Magnesium If Constipation Is the Cause

Bloating that comes with infrequent bowel movements or a feeling of fullness low in your abdomen is often constipation-related. In this case, moving things along resolves the bloating. Magnesium citrate draws water into the intestines, softening stool and stimulating a bowel movement. It’s available as a liquid or in tablet form and typically works within a few hours. The standard adult dose for constipation is 2 to 4 tablets at bedtime, taken with a full glass of water.

This is a better first choice than stimulant laxatives, which can cause cramping and dependency with regular use.

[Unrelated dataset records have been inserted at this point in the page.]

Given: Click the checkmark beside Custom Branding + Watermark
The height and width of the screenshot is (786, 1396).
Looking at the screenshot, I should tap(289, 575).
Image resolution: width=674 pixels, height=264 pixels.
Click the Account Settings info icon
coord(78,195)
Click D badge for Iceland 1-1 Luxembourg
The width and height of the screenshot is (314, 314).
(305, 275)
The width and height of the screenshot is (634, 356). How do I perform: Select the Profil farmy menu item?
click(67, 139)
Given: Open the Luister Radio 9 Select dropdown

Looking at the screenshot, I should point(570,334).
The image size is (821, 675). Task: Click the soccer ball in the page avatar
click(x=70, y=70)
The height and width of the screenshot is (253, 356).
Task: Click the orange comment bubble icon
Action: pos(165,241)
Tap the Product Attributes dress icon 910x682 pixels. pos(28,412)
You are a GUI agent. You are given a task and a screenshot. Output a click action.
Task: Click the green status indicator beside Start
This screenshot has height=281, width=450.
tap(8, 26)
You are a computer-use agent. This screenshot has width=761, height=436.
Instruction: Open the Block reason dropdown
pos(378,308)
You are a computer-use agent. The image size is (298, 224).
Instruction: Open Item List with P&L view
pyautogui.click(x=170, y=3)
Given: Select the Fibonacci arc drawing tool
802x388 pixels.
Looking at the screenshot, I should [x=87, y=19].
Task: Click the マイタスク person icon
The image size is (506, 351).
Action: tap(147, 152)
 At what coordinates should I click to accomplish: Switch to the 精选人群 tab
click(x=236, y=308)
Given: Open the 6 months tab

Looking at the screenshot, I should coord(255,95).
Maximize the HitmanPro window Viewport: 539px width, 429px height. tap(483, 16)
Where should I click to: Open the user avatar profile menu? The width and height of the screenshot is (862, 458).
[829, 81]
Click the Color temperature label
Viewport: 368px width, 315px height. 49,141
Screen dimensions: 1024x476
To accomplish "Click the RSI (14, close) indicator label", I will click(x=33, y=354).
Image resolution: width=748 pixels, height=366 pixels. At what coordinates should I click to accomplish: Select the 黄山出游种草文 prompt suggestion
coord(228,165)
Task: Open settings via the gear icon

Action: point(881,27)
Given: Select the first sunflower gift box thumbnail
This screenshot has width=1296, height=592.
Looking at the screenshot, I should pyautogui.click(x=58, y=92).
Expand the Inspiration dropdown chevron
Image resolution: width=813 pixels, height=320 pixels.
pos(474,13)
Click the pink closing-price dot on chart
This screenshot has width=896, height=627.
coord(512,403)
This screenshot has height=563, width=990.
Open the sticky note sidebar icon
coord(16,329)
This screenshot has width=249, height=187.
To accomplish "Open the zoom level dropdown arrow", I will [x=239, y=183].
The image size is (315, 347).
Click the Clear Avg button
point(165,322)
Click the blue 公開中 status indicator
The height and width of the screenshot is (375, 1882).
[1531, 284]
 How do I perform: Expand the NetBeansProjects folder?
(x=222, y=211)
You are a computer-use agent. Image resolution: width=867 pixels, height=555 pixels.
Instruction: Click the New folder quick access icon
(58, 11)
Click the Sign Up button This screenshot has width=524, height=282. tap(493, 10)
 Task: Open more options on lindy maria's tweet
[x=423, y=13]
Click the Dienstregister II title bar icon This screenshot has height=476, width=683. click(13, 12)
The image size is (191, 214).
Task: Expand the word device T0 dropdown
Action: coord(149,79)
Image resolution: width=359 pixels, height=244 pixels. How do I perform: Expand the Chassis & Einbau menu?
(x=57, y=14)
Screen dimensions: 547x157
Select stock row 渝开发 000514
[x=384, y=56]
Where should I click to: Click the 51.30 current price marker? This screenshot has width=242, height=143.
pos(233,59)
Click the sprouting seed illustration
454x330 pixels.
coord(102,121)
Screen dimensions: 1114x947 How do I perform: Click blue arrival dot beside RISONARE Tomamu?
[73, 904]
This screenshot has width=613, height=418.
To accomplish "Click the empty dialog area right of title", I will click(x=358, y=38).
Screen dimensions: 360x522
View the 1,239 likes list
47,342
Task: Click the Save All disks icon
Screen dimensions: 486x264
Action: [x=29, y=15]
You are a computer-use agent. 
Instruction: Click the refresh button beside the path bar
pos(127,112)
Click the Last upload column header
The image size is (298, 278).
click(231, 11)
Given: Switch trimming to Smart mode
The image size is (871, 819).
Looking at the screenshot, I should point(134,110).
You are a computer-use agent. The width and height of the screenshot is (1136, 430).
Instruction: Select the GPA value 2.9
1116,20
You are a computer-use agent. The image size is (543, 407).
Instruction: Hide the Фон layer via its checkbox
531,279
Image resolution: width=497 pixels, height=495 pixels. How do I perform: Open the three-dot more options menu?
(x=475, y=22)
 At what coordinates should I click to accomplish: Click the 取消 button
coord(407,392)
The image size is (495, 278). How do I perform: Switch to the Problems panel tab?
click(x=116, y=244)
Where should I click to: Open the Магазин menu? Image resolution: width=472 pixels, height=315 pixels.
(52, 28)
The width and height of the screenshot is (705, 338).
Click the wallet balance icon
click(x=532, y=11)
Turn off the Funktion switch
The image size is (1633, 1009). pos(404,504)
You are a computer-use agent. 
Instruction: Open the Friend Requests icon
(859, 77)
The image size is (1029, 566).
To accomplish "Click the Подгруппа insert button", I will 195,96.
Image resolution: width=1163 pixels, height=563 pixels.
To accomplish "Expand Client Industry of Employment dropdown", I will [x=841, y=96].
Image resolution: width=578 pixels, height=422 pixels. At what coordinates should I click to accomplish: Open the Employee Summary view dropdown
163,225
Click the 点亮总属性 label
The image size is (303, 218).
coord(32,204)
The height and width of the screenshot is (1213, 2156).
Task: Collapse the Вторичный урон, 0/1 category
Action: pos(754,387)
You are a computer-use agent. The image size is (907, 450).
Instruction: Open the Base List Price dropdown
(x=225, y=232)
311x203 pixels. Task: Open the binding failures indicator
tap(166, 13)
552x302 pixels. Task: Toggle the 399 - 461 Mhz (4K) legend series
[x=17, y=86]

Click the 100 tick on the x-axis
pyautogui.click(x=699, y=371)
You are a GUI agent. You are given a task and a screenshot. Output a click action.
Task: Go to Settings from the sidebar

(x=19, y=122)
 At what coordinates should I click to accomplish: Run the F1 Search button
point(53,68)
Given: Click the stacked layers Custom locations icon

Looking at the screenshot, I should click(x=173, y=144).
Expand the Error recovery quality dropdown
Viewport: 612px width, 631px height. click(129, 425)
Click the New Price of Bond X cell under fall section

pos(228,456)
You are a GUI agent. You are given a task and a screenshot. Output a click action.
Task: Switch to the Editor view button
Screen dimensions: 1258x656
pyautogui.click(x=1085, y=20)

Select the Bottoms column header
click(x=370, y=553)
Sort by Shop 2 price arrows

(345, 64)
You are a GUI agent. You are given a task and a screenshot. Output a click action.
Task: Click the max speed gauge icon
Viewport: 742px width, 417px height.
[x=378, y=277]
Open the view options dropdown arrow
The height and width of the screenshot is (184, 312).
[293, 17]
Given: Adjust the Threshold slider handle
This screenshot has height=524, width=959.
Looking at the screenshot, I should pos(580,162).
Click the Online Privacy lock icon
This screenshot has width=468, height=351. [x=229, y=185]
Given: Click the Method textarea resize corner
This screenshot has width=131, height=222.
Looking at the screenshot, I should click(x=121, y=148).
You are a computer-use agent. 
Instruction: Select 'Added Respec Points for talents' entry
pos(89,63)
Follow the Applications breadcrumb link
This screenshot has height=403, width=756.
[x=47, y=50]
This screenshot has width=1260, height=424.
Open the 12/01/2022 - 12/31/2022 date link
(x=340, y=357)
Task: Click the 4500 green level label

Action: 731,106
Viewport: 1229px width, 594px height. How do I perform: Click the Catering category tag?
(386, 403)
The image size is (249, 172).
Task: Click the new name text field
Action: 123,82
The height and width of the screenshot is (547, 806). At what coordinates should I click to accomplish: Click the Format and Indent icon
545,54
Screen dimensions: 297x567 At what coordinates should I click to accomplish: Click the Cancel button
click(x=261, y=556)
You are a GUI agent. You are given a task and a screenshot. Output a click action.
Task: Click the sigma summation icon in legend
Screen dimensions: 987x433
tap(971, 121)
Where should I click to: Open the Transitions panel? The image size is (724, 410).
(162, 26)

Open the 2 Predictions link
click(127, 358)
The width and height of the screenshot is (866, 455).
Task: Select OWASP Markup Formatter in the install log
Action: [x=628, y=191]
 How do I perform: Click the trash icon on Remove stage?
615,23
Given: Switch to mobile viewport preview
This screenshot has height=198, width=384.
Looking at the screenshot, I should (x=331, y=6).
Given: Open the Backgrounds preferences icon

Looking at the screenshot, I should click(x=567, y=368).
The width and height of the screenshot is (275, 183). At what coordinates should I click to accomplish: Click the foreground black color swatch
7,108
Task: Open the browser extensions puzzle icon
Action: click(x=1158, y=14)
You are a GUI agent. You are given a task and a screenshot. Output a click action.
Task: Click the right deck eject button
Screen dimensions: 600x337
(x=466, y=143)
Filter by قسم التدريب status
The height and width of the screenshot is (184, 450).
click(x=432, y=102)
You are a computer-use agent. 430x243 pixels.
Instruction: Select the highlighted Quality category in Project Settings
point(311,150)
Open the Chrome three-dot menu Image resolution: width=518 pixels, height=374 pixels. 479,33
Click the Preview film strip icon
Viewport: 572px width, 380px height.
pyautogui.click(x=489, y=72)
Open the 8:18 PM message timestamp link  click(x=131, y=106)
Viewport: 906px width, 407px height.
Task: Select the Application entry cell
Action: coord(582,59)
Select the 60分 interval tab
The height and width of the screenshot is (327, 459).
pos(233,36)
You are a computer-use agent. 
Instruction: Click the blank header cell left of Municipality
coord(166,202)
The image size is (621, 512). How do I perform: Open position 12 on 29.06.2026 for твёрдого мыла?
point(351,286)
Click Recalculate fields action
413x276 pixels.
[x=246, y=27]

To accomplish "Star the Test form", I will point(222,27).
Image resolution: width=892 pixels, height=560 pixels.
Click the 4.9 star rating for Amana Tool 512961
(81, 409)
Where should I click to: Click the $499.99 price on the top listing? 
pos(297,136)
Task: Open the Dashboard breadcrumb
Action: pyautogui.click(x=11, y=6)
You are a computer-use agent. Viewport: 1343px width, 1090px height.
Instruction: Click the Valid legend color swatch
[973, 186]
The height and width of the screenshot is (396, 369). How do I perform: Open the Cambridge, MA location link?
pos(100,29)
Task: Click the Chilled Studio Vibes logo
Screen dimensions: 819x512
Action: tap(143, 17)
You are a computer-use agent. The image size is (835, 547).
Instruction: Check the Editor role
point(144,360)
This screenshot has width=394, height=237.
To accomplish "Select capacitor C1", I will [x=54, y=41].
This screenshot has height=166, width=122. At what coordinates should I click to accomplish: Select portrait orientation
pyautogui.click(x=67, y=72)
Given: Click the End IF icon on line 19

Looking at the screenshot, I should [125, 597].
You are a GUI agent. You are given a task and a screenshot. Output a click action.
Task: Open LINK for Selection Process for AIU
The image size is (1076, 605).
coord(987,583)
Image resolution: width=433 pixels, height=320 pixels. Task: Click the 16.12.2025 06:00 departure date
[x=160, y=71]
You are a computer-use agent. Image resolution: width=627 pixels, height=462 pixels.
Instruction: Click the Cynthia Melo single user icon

Magnesium citrate is gentler, though taking too much can cause diarrhea. Start with the lower end of the dosing range and adjust from there. If constipation is a chronic issue for you, increasing fiber intake gradually and staying well hydrated will do more in the long run than any supplement.

Lifestyle Fixes That Reduce Bloating

What you take matters, but how you eat often matters more. Eating quickly, talking while chewing, drinking through straws, and chewing gum all increase the amount of air you swallow, which is one of the most common and overlooked causes of bloating. Slowing down at meals and chewing thoroughly gives your stomach more time to process food and produces less gas overall.

Carbonated drinks, sugar alcohols (sorbitol, xylitol, mannitol found in sugar-free products), and high-FODMAP foods like onions, garlic, and wheat are frequent culprits. Keeping a simple food diary for a week or two can reveal patterns that no supplement will fix. If you notice bloating consistently after the same foods, eliminating those foods will always outperform treating the symptoms after the fact.

Signs Your Bloating Needs Medical Attention

Most bloating is uncomfortable but harmless. Certain patterns, however, warrant a closer look. Unintentional weight loss, blood in your stool, persistent vomiting, fever, or bloating that gets progressively worse over weeks rather than coming and going are all signals that something beyond diet may be involved. Bloating that starts for the first time after age 55 also deserves evaluation, as does bloating paired with difficulty swallowing or a family history of ovarian or gastrointestinal cancer. These don’t necessarily mean something serious is wrong, but they’re worth ruling out.